Prompt
Use the entries below to count the lines that hold the word "button"; answer with the number only.

Data extract
<<<<
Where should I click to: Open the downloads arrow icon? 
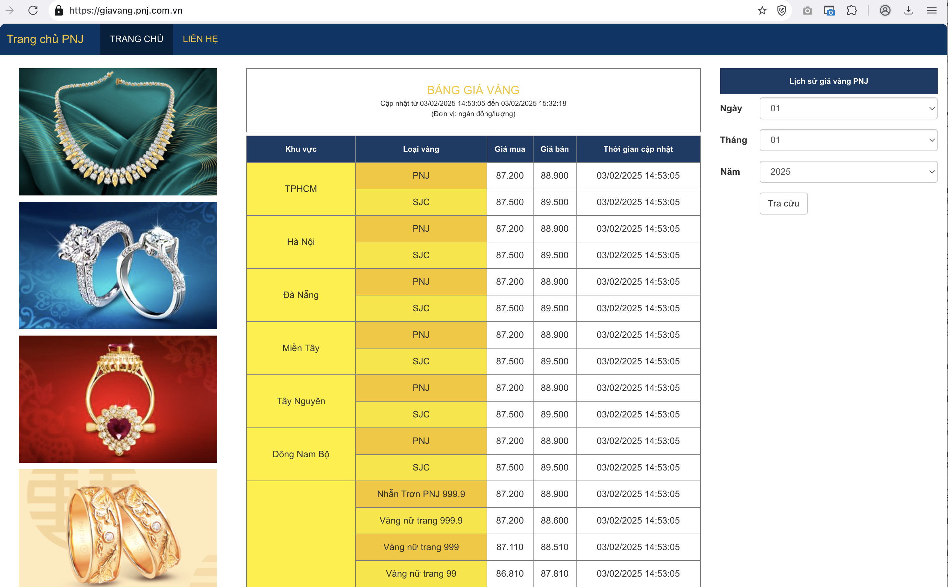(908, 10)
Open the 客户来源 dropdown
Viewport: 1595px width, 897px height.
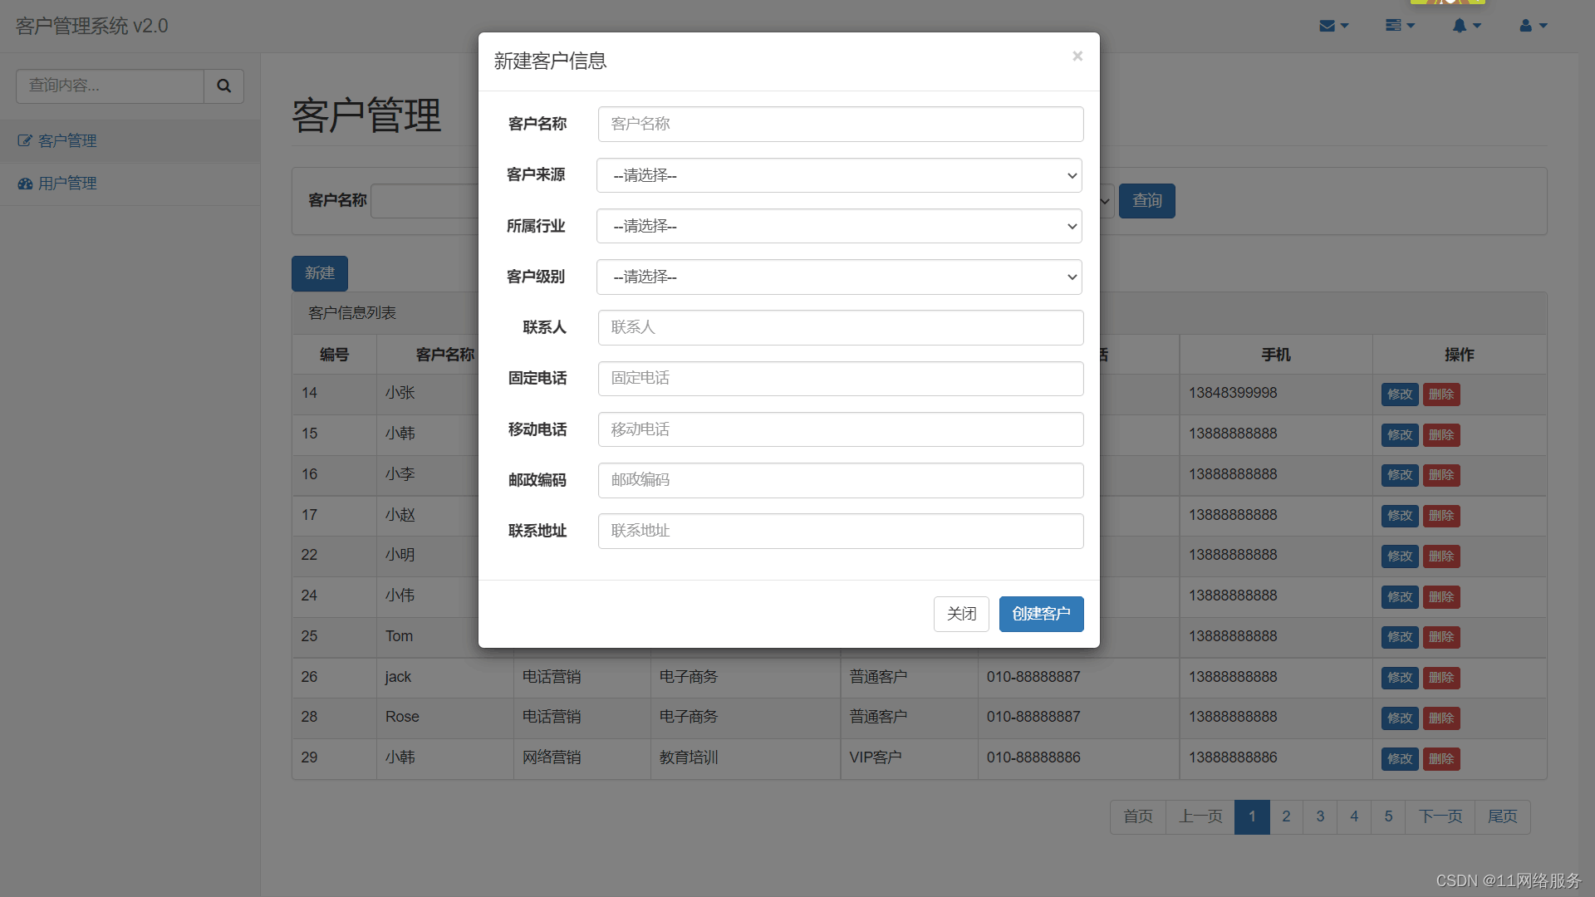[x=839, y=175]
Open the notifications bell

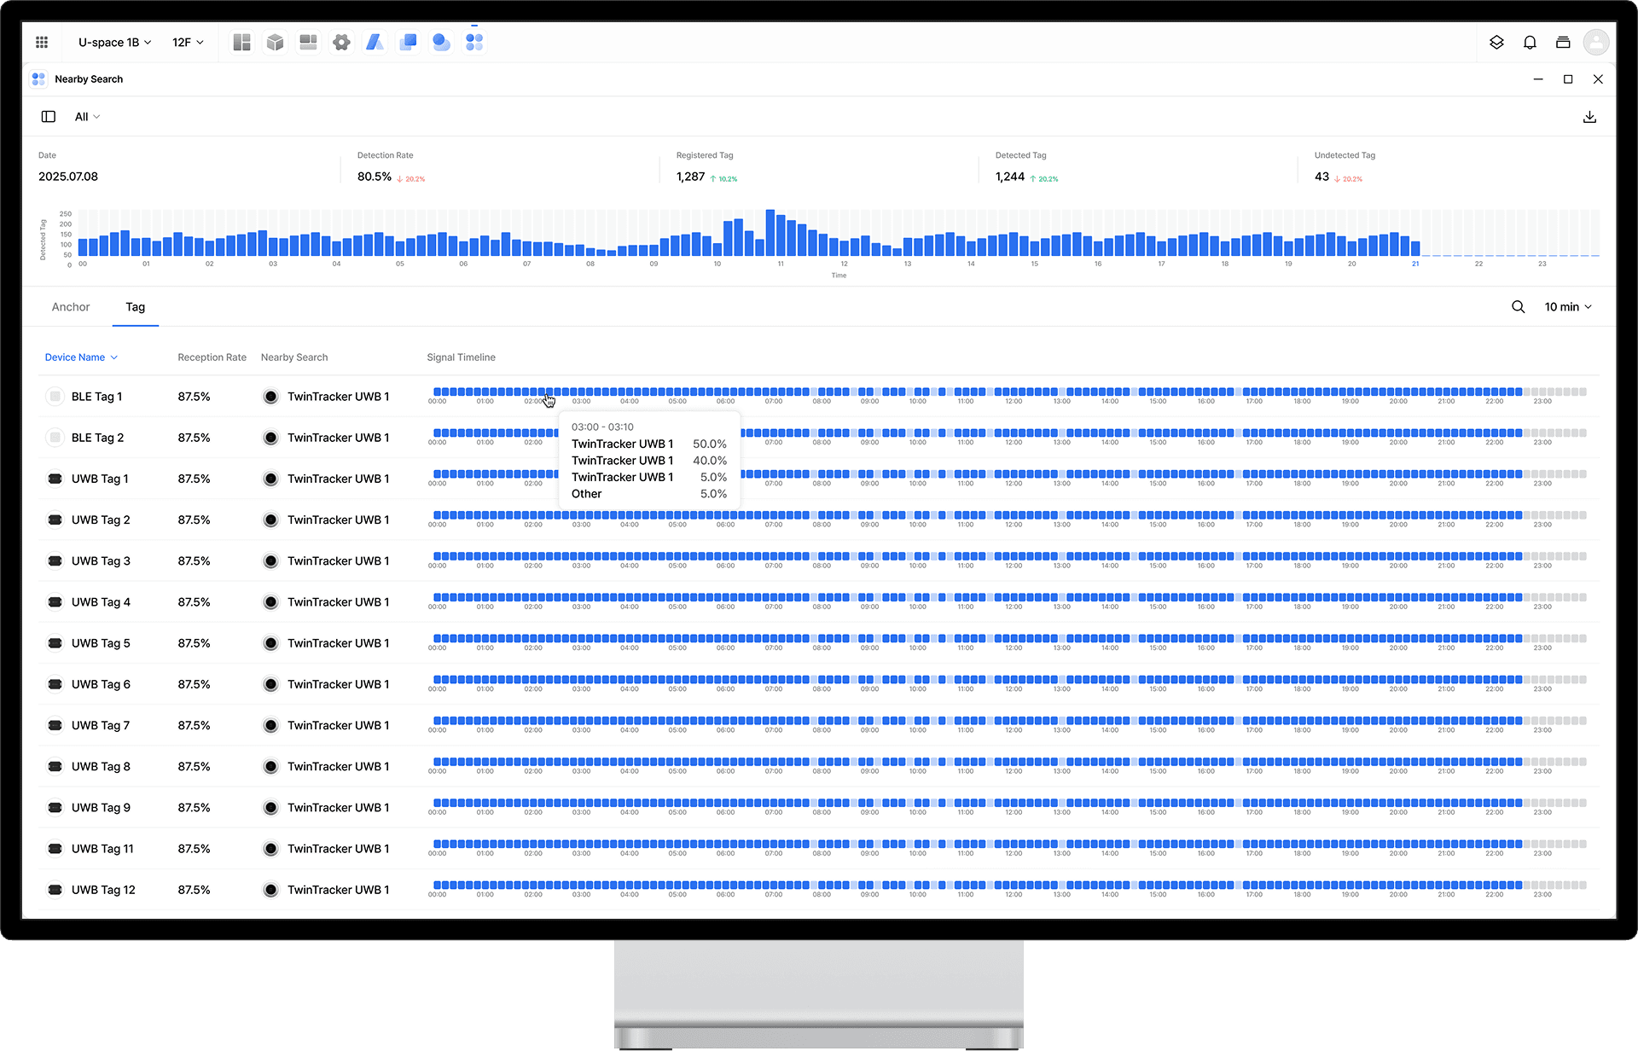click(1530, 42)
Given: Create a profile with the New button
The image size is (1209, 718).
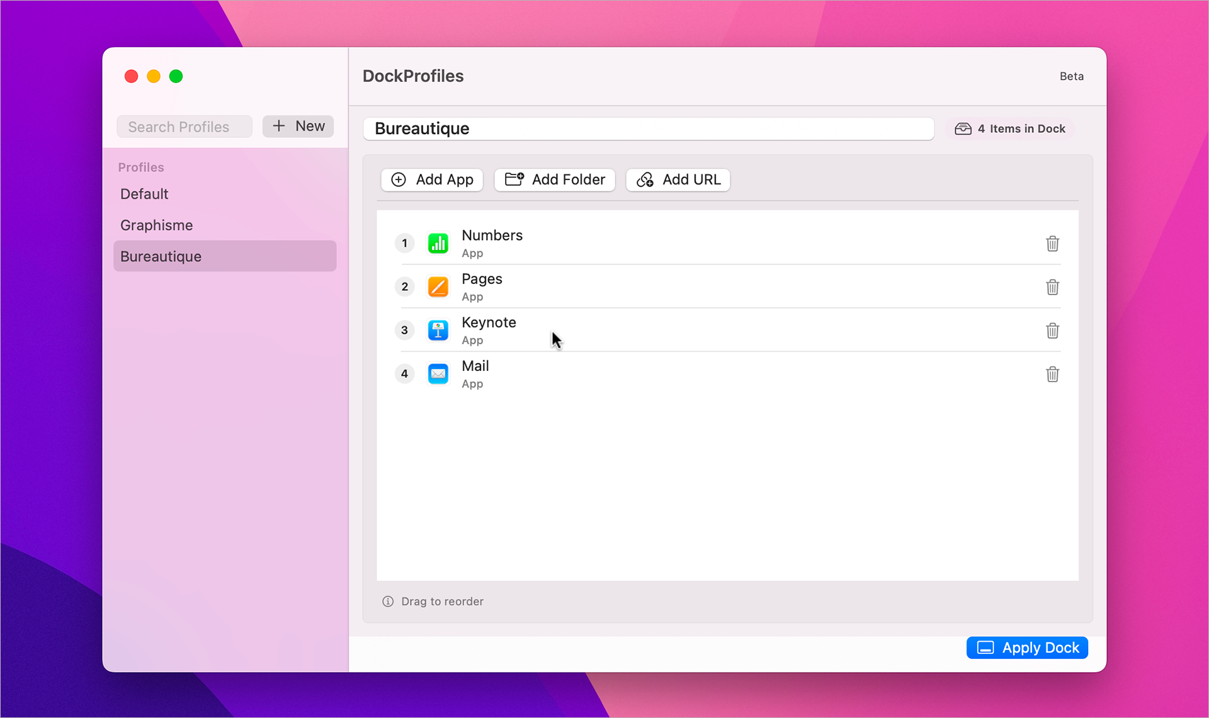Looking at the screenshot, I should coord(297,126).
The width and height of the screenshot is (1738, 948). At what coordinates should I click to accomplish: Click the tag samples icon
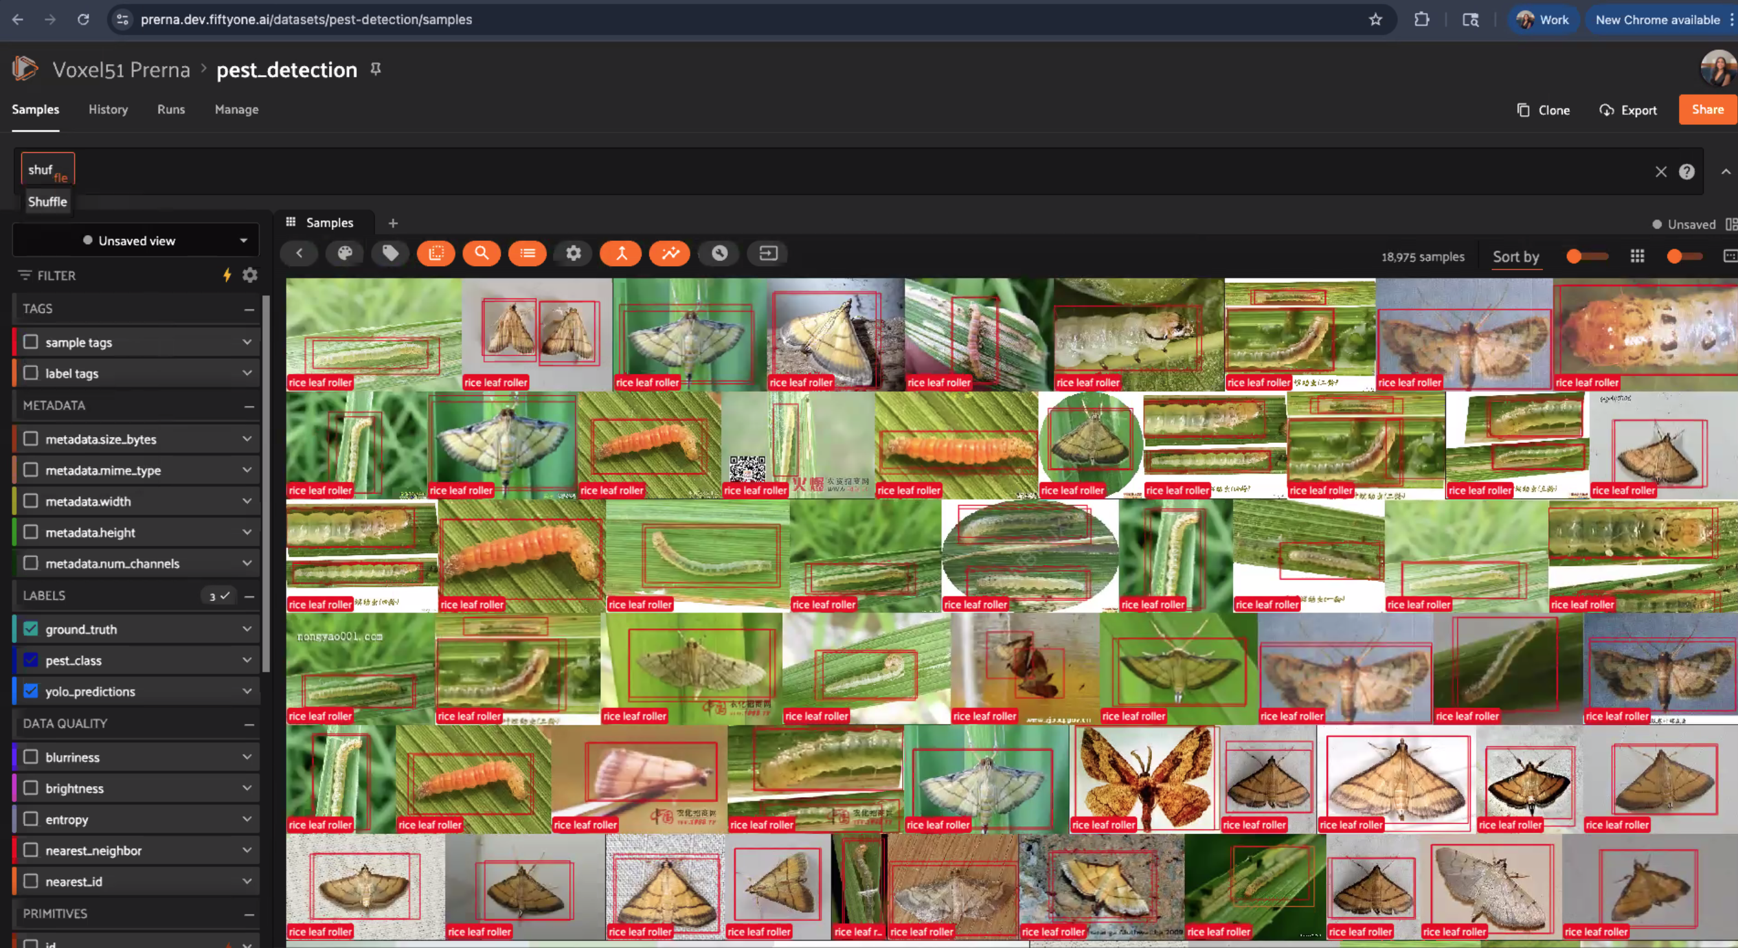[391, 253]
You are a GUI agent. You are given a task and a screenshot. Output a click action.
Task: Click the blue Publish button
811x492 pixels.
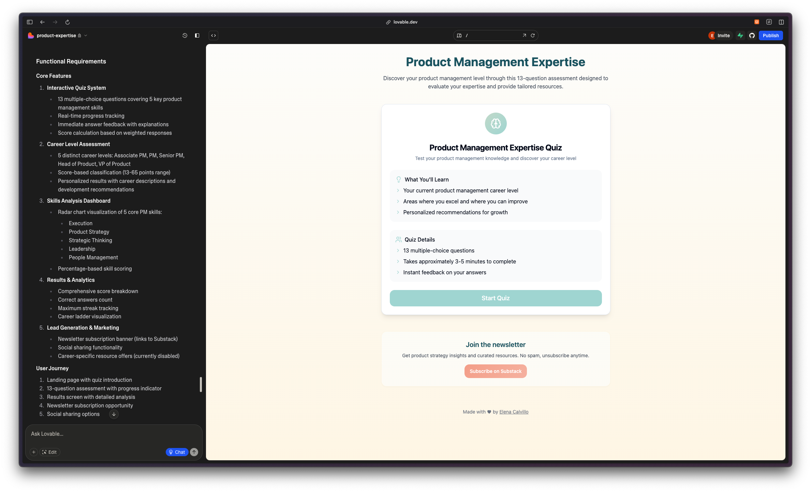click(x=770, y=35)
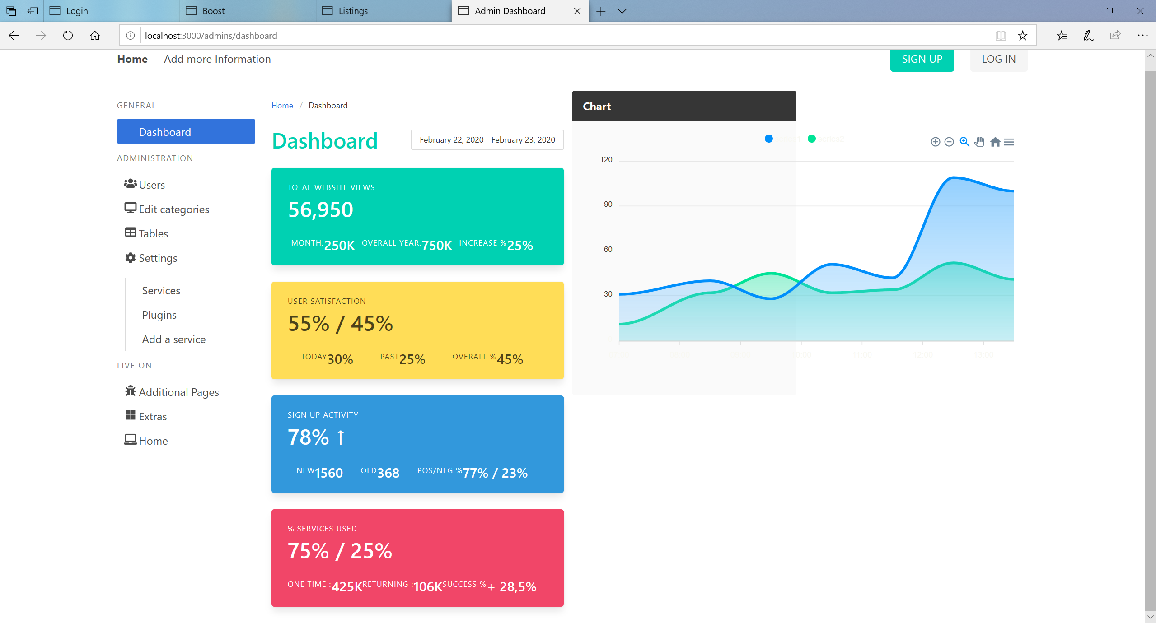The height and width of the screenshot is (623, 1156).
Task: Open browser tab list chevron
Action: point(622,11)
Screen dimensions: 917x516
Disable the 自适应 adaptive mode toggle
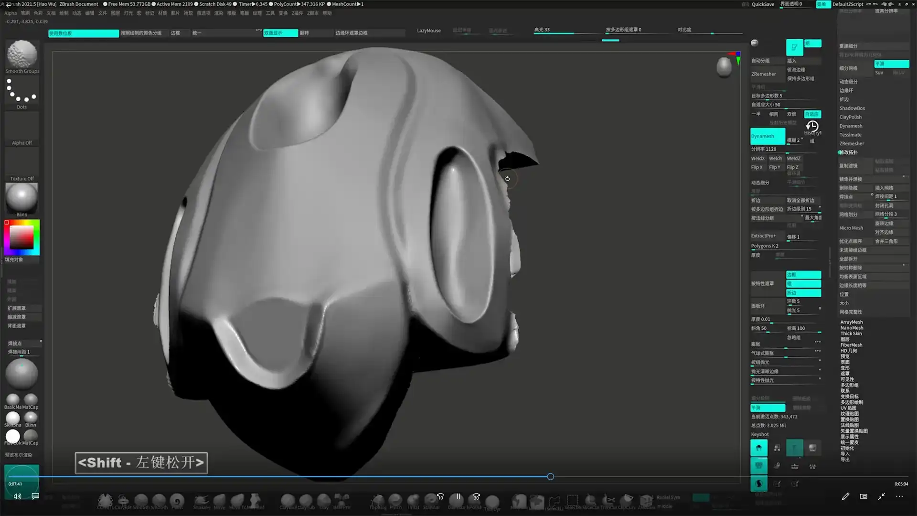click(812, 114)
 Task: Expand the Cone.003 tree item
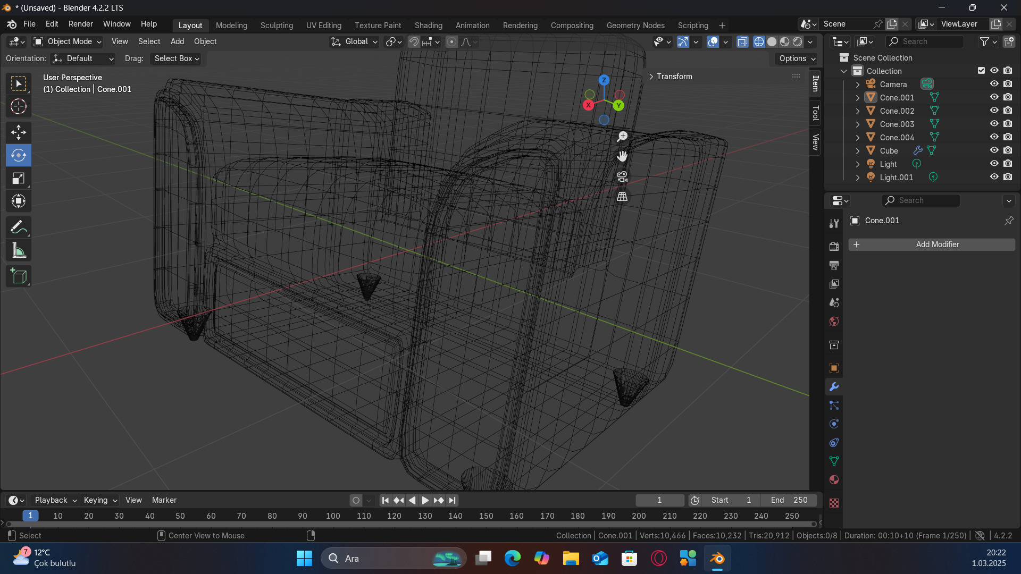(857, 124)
>>>>
Answer for this exercise
2